### REQUIREMENT
Without changing a character, output all of the records.

### SOURCE INFORMATION
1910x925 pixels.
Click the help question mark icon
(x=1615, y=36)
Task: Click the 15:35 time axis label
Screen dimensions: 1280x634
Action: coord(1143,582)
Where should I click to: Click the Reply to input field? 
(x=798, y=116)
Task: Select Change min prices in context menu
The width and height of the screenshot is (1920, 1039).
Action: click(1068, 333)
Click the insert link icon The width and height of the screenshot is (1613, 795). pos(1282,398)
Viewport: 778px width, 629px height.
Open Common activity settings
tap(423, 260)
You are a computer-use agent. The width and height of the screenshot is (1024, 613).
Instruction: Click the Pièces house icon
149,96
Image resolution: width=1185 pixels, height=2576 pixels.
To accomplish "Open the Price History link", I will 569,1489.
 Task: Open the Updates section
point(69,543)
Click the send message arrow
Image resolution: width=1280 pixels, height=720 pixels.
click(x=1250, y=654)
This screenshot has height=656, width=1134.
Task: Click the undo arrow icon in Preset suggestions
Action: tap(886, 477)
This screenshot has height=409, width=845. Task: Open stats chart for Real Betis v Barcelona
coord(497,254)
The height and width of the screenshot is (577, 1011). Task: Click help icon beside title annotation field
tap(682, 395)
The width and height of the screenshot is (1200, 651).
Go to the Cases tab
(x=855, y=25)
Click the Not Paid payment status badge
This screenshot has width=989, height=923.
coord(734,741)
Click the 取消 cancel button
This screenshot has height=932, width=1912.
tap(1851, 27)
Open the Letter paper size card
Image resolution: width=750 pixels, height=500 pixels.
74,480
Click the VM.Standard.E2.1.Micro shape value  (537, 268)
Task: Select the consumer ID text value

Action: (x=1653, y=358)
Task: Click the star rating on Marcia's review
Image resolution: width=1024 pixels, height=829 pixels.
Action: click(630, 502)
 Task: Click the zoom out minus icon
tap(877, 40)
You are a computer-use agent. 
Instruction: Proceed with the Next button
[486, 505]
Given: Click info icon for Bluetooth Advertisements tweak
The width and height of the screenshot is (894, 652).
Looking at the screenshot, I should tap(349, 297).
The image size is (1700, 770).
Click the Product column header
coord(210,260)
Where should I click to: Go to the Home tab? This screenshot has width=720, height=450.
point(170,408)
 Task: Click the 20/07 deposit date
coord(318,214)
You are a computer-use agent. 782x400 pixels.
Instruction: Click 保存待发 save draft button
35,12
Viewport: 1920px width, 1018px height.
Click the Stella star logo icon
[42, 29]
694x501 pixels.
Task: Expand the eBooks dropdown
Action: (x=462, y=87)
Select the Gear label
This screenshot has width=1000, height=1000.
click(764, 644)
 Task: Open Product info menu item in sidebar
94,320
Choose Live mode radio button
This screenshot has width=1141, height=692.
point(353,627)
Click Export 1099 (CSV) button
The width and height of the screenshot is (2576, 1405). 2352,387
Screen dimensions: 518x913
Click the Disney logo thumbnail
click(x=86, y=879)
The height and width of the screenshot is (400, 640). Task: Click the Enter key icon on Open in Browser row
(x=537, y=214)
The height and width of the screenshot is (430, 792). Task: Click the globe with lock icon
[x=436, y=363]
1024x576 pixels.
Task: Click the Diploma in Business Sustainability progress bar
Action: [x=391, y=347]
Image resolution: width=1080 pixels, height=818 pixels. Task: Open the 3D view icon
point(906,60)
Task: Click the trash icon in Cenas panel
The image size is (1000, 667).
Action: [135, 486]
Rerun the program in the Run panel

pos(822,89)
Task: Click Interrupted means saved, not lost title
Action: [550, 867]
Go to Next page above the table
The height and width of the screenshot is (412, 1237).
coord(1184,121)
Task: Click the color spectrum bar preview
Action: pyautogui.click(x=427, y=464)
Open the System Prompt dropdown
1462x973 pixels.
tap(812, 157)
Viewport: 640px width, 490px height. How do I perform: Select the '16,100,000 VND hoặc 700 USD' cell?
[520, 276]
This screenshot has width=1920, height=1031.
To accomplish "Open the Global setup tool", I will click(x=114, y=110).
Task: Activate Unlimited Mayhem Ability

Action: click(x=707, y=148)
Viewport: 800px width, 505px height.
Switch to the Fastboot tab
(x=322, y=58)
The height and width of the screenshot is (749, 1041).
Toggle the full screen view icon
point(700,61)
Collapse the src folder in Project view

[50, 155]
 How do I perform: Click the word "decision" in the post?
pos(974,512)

### EXPECTED OUTPUT
1910x925 pixels.
Click the help question mark icon
(x=1615, y=36)
Task: Click the 15:35 time axis label
Screen dimensions: 1280x634
Action: coord(1143,582)
Where should I click to: Click the Reply to input field? 
(x=798, y=116)
Task: Select Change min prices in context menu
The width and height of the screenshot is (1920, 1039).
Action: click(1068, 333)
Click the insert link icon The width and height of the screenshot is (1613, 795). pos(1282,398)
Viewport: 778px width, 629px height.
Open Common activity settings
tap(423, 260)
You are a computer-use agent. The width and height of the screenshot is (1024, 613).
Instruction: Click the Pièces house icon
149,96
Image resolution: width=1185 pixels, height=2576 pixels.
To accomplish "Open the Price History link", I will 569,1489.
 Task: Open the Updates section
point(69,543)
Click the send message arrow
Image resolution: width=1280 pixels, height=720 pixels.
click(x=1250, y=654)
This screenshot has height=656, width=1134.
Task: Click the undo arrow icon in Preset suggestions
Action: tap(886, 477)
This screenshot has height=409, width=845. Task: Open stats chart for Real Betis v Barcelona
coord(497,254)
The height and width of the screenshot is (577, 1011). Task: Click help icon beside title annotation field
tap(682, 395)
The width and height of the screenshot is (1200, 651).
Go to the Cases tab
(x=855, y=25)
Click the Not Paid payment status badge
This screenshot has width=989, height=923.
coord(734,741)
Click the 取消 cancel button
This screenshot has height=932, width=1912.
tap(1851, 27)
Open the Letter paper size card
Image resolution: width=750 pixels, height=500 pixels.
74,480
Click the VM.Standard.E2.1.Micro shape value  (537, 268)
Task: Select the consumer ID text value

Action: (x=1653, y=358)
Task: Click the star rating on Marcia's review
Image resolution: width=1024 pixels, height=829 pixels.
Action: click(630, 502)
 Task: Click the zoom out minus icon
tap(877, 40)
You are a computer-use agent. 
Instruction: Proceed with the Next button
[486, 505]
Given: Click info icon for Bluetooth Advertisements tweak
The width and height of the screenshot is (894, 652).
Looking at the screenshot, I should tap(349, 297).
The image size is (1700, 770).
Click the Product column header
coord(210,260)
Where should I click to: Go to the Home tab? This screenshot has width=720, height=450.
point(170,408)
 Task: Click the 20/07 deposit date
coord(318,214)
You are a computer-use agent. 782x400 pixels.
Instruction: Click 保存待发 save draft button
35,12
Viewport: 1920px width, 1018px height.
Click the Stella star logo icon
[42, 29]
694x501 pixels.
Task: Expand the eBooks dropdown
Action: (x=462, y=87)
Select the Gear label
This screenshot has width=1000, height=1000.
click(764, 644)
 Task: Open Product info menu item in sidebar
94,320
Choose Live mode radio button
This screenshot has width=1141, height=692.
point(353,627)
Click Export 1099 (CSV) button
The width and height of the screenshot is (2576, 1405). 2352,387
Screen dimensions: 518x913
Click the Disney logo thumbnail
click(x=86, y=879)
The height and width of the screenshot is (400, 640). Task: Click the Enter key icon on Open in Browser row
(x=537, y=214)
The height and width of the screenshot is (430, 792). Task: Click the globe with lock icon
[x=436, y=363]
1024x576 pixels.
Task: Click the Diploma in Business Sustainability progress bar
Action: [x=391, y=347]
Image resolution: width=1080 pixels, height=818 pixels. Task: Open the 3D view icon
point(906,60)
Task: Click the trash icon in Cenas panel
The image size is (1000, 667).
Action: [135, 486]
Rerun the program in the Run panel

pos(822,89)
Task: Click Interrupted means saved, not lost title
Action: [550, 867]
Go to Next page above the table
The height and width of the screenshot is (412, 1237).
coord(1184,121)
Task: Click the color spectrum bar preview
Action: pyautogui.click(x=427, y=464)
Open the System Prompt dropdown
1462x973 pixels.
tap(812, 157)
Viewport: 640px width, 490px height. How do I perform: Select the '16,100,000 VND hoặc 700 USD' cell?
[520, 276]
This screenshot has width=1920, height=1031.
To accomplish "Open the Global setup tool", I will click(x=114, y=110).
Task: Activate Unlimited Mayhem Ability

Action: click(x=707, y=148)
Viewport: 800px width, 505px height.
Switch to the Fastboot tab
(x=322, y=58)
The height and width of the screenshot is (749, 1041).
Toggle the full screen view icon
point(700,61)
Collapse the src folder in Project view

[50, 155]
 How do I perform: Click the word "decision" in the post?
pos(974,512)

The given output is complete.